Сидишь напротив такого человека, а там, раз, и сталь клинка блеснёт под одеждой. А на лезвии кровь. Всех тех отношений, что были. Или детей собственных, или родителей. Но своей больше всего.
И вроде бы гордиться нечем, и прятать такие вещи надо. А летать хочется. И других крыльев нет. А в глазах всё что угодно - от печали до ярости. Но точно принятие. Себя в первую очередь.
Или какое-то невообразимое чёрное нечто за спиной, которое вообще свет не отражает. И ты такой, не теряя зрительного контакта, устраиваешься поудобнее, и тебя этим крылом накрывает. А там звёздное небо. И глаза все те же напротив смотрят с благодарностью - дотерпели, научились.
И мы ещё танцевать с этим всем учимся. Сами себя, бывает, раним неловким движением, или того, кто поближе стоит. Замирает на мгновение. Жив? Жив. Кровь на клинке. Хочешь попробовать? Продолжаем? Да.

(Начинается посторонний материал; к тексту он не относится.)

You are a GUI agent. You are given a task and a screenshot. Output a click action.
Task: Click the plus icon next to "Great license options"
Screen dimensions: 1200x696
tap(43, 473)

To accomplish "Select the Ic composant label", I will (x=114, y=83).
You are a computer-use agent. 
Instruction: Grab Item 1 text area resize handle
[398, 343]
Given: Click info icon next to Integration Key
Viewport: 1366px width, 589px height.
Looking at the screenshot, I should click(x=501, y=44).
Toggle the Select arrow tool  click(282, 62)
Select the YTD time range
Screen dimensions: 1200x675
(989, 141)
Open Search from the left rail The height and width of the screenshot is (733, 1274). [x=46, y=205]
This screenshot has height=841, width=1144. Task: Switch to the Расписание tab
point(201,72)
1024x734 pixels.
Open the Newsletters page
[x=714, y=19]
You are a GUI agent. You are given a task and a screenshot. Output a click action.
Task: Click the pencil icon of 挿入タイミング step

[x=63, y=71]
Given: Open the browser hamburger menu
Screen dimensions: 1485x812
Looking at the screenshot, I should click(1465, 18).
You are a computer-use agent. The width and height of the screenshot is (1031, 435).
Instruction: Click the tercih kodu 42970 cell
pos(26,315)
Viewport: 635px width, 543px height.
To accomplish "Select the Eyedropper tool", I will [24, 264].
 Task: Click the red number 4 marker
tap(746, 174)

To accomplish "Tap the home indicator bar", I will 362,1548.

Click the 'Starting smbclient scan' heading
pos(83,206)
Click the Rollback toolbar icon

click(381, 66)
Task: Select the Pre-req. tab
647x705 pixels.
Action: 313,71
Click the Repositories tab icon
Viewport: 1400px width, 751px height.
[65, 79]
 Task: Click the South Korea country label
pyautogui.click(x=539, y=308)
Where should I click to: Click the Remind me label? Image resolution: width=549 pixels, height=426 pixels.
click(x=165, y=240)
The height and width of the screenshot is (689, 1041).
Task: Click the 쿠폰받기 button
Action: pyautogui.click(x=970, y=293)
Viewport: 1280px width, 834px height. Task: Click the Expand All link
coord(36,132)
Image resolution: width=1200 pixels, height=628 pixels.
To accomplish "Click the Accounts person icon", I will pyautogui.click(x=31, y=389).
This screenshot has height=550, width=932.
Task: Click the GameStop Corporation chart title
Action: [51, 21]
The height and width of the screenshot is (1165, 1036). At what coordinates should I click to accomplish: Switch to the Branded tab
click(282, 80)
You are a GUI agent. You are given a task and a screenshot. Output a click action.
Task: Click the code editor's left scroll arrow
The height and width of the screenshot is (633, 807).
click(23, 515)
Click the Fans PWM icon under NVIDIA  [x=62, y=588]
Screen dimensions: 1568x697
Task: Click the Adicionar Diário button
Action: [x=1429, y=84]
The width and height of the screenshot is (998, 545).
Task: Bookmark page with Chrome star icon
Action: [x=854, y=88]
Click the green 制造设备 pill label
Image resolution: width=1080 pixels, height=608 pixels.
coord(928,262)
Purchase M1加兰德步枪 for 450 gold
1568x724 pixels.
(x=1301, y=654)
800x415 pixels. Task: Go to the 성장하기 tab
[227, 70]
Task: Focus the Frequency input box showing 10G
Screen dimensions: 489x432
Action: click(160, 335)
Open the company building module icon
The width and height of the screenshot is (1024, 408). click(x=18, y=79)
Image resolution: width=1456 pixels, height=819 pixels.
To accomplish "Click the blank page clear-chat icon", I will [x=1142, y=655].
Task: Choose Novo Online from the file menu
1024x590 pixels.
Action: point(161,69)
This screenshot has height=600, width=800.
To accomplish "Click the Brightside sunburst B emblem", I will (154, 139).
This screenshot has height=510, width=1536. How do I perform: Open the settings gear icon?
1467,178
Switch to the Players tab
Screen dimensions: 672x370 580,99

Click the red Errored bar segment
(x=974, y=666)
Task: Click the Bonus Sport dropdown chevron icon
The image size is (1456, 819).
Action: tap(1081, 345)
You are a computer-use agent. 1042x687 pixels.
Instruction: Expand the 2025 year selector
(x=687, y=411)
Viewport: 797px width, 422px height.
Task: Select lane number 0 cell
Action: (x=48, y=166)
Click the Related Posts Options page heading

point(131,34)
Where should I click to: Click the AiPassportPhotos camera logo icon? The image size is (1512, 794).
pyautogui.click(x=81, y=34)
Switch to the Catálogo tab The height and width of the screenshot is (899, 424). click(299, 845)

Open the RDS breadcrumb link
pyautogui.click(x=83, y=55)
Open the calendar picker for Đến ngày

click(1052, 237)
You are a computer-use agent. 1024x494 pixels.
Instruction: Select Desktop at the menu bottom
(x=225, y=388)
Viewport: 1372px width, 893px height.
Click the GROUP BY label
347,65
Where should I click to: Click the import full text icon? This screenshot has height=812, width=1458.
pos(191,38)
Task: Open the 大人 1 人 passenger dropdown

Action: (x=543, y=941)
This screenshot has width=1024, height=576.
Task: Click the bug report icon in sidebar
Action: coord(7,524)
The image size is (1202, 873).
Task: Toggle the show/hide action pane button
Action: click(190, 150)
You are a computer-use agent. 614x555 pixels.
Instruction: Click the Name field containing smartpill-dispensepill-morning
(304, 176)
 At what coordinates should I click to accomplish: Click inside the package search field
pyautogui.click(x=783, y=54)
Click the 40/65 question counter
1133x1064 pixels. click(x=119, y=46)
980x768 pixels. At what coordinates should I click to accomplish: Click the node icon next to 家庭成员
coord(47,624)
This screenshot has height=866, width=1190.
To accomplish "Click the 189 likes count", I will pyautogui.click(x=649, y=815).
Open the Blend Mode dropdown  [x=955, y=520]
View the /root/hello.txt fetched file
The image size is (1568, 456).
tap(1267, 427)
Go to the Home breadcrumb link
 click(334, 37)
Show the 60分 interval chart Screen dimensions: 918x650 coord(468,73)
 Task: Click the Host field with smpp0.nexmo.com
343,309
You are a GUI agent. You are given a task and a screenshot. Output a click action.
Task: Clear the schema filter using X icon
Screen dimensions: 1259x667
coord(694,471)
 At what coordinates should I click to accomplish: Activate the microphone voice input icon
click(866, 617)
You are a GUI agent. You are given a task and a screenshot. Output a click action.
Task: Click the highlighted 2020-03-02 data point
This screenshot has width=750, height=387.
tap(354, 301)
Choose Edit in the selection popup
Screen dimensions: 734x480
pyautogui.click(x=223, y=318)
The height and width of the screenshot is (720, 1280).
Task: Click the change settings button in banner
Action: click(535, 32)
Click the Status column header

А кто-то весь в краске заляпан или в чернилах. И поверх ещё сто раз переписан, что живого места не осталось. И ты сидишь и разбираешься в этих слоях, ему же его истории рассказываешь, и сам того не замечая незаметно из подручных средств крылья латаешь. Чтобы слетать однажды вместе в место, где электрички спят или куклы оживают.
А кто-то под музыку летает. А кому-то иногда даже крылья не нужны - там реактивная струя сами знаете из какого места с пропеллером.
А кто-то рисует, а кто-то пишет. А кто-то любит. А кто-то готовит вкусную еду, после которой аж три крыла вырастает. И рог. Один. Красивый. Дай оближу.
И я надеюсь, что мы все однажды полетим. Честные перед собой, в одиночку или вместе, но полетим. Как говорилось в любимой песни моего дедушки: на честном слове и одном крыле.